▸ **DIRECTIVE**: Render the items as a numbered list, starting with the line that contains "1366x768 pixels." and going on through the line that contains "Click the Vollkasko", with blank lines omitted.

[Stored records]
-------
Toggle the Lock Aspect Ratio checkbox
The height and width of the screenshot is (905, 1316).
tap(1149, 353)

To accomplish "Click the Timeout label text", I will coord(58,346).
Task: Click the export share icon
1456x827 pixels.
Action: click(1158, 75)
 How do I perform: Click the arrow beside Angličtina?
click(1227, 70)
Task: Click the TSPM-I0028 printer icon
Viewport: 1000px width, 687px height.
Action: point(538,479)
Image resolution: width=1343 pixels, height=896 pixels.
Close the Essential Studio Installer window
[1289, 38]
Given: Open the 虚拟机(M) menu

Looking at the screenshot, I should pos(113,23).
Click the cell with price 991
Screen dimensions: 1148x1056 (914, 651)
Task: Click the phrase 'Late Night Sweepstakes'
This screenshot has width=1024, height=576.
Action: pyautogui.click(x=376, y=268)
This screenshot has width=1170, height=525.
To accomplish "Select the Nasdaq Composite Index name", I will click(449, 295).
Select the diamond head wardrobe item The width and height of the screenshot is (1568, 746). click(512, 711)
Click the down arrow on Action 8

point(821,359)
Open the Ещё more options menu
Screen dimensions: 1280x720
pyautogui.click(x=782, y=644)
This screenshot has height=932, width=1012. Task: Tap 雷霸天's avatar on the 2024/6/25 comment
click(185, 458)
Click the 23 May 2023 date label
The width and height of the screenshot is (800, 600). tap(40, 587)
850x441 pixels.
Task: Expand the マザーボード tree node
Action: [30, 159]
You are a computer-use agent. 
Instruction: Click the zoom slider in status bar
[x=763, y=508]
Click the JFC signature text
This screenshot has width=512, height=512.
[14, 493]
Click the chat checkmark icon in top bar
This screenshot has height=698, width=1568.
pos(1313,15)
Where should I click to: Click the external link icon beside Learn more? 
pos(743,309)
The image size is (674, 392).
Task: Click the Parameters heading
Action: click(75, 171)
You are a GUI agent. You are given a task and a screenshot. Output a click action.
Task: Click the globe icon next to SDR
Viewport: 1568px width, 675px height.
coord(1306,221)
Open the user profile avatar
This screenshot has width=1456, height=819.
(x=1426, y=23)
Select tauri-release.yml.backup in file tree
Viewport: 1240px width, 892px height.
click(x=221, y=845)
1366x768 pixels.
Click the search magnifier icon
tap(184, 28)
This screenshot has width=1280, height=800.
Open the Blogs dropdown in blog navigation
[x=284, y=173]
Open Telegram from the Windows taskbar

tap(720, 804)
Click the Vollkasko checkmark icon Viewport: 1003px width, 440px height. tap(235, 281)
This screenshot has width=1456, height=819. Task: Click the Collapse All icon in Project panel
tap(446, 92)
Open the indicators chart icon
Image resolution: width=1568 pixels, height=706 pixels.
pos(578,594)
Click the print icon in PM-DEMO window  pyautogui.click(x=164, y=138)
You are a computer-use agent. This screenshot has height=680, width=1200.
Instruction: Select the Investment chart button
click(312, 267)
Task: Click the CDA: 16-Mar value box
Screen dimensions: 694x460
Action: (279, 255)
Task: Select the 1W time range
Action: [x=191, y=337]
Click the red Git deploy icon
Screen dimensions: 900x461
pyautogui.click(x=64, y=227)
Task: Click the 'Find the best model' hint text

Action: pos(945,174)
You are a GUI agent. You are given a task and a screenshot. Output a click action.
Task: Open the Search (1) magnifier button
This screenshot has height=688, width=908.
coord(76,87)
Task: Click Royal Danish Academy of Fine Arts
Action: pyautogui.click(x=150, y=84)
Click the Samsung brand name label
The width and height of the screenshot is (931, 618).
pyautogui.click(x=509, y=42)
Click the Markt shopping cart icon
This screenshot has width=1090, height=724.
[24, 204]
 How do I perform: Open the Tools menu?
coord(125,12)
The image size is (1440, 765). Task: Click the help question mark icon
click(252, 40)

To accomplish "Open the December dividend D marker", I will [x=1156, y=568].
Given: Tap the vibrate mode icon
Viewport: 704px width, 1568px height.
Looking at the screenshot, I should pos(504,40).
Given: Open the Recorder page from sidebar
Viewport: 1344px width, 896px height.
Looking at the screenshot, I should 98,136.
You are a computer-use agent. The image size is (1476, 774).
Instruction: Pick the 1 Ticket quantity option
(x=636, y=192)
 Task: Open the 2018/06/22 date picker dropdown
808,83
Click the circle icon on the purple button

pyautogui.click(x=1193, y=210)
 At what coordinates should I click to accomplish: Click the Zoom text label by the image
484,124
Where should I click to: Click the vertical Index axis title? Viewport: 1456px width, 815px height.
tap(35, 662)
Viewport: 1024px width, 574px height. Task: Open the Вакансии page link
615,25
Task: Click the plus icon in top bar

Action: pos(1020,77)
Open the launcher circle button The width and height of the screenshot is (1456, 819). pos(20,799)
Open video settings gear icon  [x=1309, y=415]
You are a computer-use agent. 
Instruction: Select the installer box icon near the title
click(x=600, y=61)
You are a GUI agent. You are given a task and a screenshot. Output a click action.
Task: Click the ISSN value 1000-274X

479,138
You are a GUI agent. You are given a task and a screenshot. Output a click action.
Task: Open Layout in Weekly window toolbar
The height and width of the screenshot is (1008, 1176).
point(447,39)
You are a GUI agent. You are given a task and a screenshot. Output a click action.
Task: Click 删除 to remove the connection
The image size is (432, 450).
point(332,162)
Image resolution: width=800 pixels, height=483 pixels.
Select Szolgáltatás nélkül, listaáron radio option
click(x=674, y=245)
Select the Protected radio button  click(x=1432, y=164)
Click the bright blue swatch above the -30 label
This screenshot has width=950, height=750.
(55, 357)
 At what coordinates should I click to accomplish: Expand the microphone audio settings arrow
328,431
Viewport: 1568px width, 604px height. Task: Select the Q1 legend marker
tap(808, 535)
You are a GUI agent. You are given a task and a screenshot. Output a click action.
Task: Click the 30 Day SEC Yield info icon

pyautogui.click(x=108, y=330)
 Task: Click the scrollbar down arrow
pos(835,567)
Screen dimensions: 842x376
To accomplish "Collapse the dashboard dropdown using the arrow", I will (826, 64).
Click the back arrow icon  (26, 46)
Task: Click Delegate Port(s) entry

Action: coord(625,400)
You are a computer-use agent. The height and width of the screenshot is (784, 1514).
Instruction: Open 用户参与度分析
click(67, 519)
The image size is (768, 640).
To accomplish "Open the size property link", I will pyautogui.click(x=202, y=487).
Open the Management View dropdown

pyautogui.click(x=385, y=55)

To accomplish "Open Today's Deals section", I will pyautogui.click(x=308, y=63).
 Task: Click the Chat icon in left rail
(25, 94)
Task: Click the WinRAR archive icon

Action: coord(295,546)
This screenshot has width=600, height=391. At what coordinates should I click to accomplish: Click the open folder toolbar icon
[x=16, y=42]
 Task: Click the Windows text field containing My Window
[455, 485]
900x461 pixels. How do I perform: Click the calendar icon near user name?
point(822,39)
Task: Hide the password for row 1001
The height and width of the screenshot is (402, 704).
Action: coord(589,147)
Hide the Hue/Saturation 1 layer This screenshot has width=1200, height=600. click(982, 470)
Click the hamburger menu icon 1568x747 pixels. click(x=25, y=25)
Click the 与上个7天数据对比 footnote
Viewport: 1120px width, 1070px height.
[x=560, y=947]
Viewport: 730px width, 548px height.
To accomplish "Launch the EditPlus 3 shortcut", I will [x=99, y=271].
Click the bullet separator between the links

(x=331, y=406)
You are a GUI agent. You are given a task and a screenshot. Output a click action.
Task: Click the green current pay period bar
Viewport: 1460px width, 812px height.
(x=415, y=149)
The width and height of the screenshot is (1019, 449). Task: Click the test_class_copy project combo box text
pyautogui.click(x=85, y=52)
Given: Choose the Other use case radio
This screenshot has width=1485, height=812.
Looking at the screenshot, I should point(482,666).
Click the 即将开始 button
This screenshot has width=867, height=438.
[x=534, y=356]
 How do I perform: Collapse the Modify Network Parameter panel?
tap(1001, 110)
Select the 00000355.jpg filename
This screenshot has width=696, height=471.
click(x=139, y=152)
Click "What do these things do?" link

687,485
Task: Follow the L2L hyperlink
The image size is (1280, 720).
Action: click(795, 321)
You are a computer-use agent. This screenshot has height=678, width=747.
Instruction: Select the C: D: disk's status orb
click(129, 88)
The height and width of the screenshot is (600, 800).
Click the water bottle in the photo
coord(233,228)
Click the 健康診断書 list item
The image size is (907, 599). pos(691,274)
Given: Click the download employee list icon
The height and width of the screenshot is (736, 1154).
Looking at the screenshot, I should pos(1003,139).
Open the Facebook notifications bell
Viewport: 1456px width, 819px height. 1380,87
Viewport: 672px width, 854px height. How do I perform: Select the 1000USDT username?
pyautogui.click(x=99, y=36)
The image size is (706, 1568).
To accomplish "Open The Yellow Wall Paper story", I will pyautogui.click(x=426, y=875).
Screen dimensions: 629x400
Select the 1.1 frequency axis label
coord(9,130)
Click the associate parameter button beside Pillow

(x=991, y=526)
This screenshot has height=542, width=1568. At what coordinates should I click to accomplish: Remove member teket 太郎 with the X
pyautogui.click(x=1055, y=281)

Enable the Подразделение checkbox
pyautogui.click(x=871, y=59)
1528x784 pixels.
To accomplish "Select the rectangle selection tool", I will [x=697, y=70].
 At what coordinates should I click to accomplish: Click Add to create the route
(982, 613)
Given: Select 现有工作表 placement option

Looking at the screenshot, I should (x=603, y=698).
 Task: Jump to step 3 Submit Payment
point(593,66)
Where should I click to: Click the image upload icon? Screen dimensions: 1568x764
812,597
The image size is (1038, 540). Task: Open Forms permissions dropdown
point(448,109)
-------
▸ **SOLUTION TO THE EXERCISE**:
1. 1366x768 pixels.
2. Click the search magnifier icon
3. tap(184, 28)
4. This screenshot has width=1280, height=800.
5. Open the Blogs dropdown in blog navigation
6. [x=284, y=173]
7. Open Telegram from the Windows taskbar
8. tap(720, 804)
9. Click the Vollkasko checkmark icon Viewport: 1003px width, 440px height. tap(235, 281)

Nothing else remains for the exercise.